Task description → Count the lines of the items below that contain the string "screenshot", treating uppercase and lowercase letters as different, and reply with only the number.

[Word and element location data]
(begin)

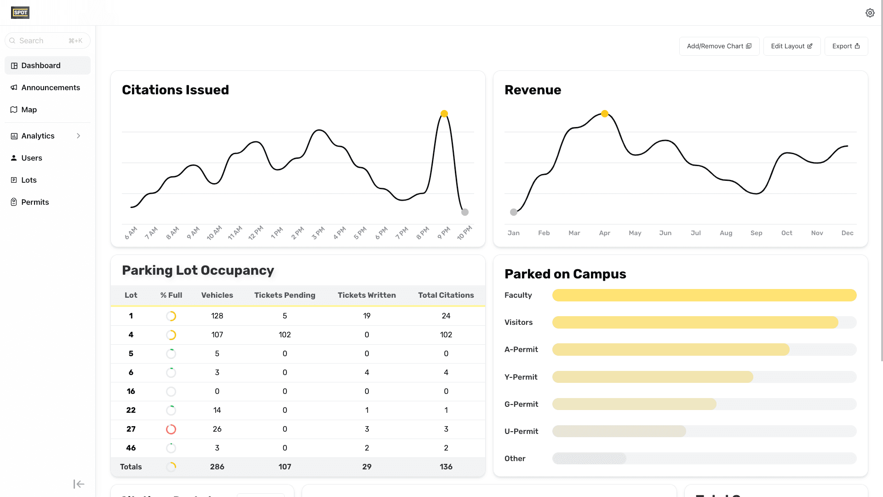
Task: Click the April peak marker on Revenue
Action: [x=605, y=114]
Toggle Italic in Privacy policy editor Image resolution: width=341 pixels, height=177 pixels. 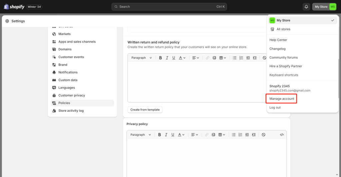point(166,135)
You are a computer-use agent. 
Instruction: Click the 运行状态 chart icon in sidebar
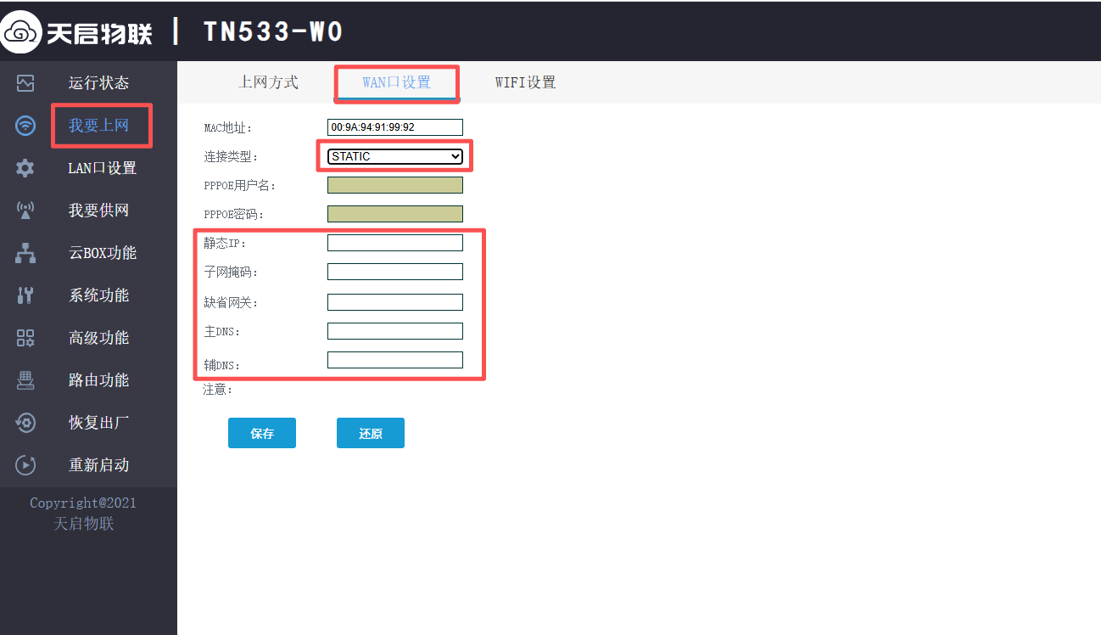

(end)
(begin)

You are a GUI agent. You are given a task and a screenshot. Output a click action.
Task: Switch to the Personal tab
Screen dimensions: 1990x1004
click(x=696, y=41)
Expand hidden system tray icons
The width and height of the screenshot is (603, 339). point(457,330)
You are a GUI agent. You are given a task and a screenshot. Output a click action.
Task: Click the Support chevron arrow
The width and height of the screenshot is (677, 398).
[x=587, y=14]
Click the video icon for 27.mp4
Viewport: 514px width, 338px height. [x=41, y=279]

(end)

Exercise output → 4